Eritema Multiforme Mayor:
Presentación: El EM mayor incluye las lesiones cutáneas vistas en EM menor además del compromiso mucoso (incluyendo la cavidad oral, ojos y tracto genital) y síntomas sistémicos (fiebre, dolor articular, falta de energía/fuerza).
Los episodios recurrentes de EM a menudo siguen la reactivación de una infección subyacente o exposición al mismo medicamento.
Diagnóstico
El diagnóstico del eritema multiforme es principalmente clínico, basado en la apariencia característica de las lesiones cutáneas y/o compromiso mucoso. Una historia médica completa y revisión de medicamentos son esenciales para identificar desencadenantes potenciales. La biopsia cutánea puede realizarse para ayudar a descartar otras condiciones, pero puede no ser tan útil para descartar el Síndrome de Stevens-Johnson, que requiere discernimiento clínico. Un cultivo viral o PCR puede ayudar a detectar VHS en EM recurrente o persistente, la serología de VHS puede ser utilizada.
Manejo y Tratamiento
Eritema Multiforme Menor/Mayor, Agudo:
Cuidado de apoyo: En la mayoría de los casos, el EM es autolimitado, con la erupción resolviéndose dentro de 2 a 4 semanas sin necesidad de tratamiento específico. El manejo sintomático incluye corticosteroides tópicos o antihistamínicos para aliviar la picazón. Los AINEs también pueden ayudar. El enjuague bucal “magic wash” puede usarse para el dolor de úlceras orales.
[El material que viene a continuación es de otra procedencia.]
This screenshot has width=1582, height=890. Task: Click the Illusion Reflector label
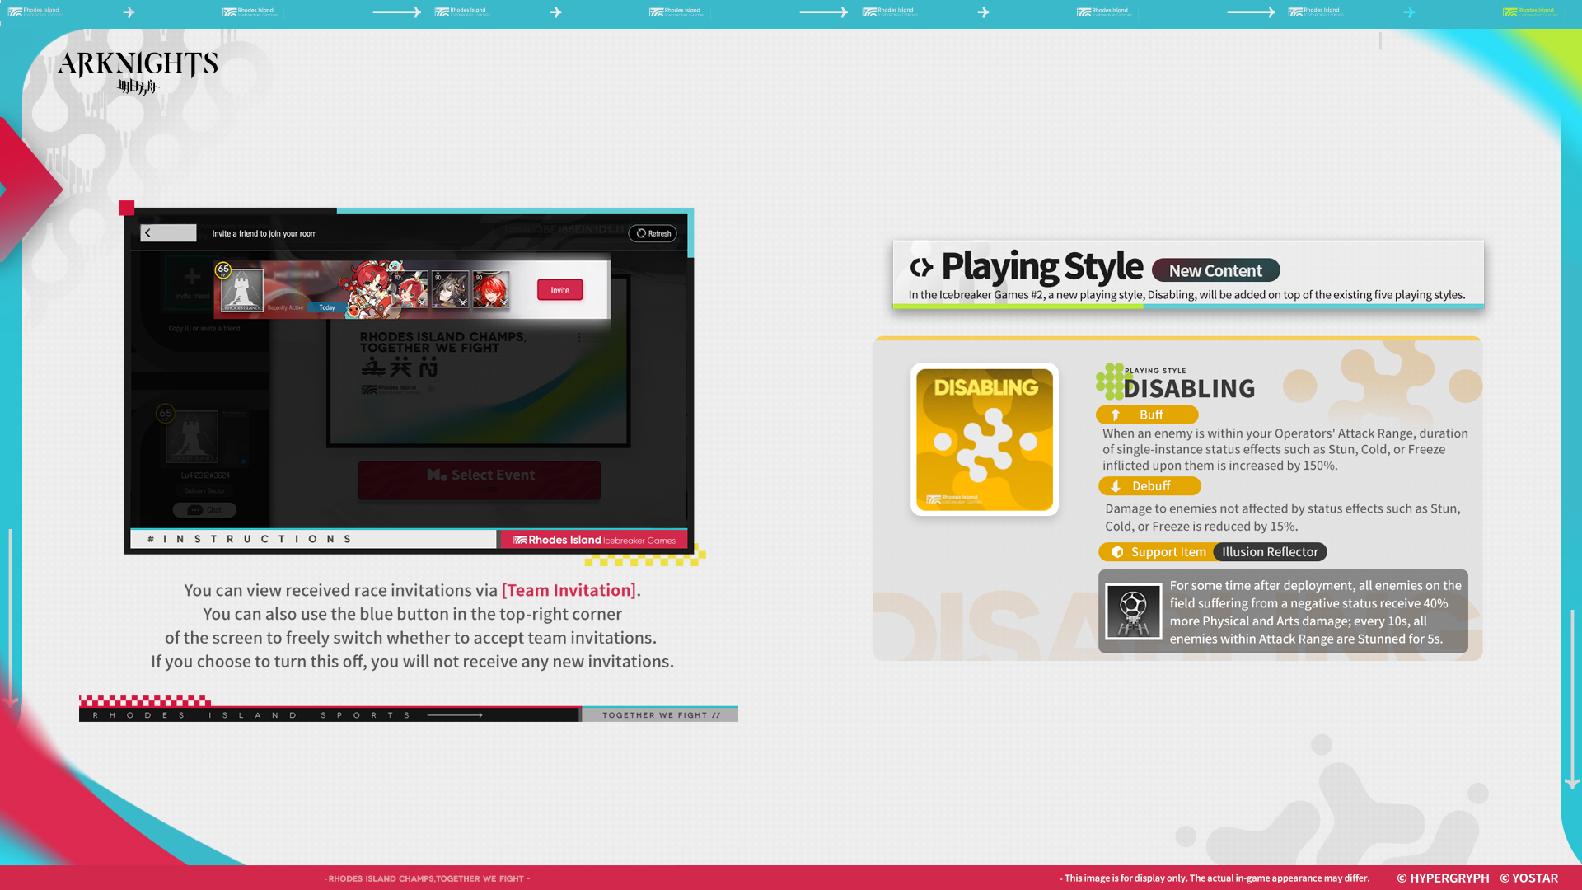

EM inducido por herpes simple: Para EM inducido por VHS, los medicamentos antivirales orales (p. ej., aciclovir [Zovirax], valaciclovir [Valtrex]) pueden ser efectivos si se inician dentro de los primeros días de aparición de las lesiones.
Eritema Multiforme Persistente/Recurrente:
Los episodios recurrentes a menudo siguen la reactivación de una infección subyacente o exposición al mismo medicamento. Se recomienda suspender el medicamento en esta situación.
Inducido por VHS: En pacientes con episodios recurrentes, la terapia antiviral profiláctica puede considerarse con aciclovir o valaciclovir a largo plazo.
Inducido por otra causa: Si hay una respuesta incompleta a la terapia antiviral en EM inducido por VHS o un paciente tiene EM no inducido por VHS, pueden utilizarse azatioprina, dapsona, colchicina o micofenolato mofetil.
Conclusión
El eritema multiforme es típicamente una condición dermatológica aguda y autolimitada. Entender los mecanismos inmunes subyacentes e identificar los desencadenantes causales son cruciales en el manejo de este trastorno. Mientras que el EM menor típicamente se resuelve por sí solo, puede ser persistente o recurrente. El cuidado de apoyo es la base del tratamiento mientras que identificar y evitar o tratar los desencadenantes son clave para el tratamiento. El EM recurrente o persistente requiere terapia adicional.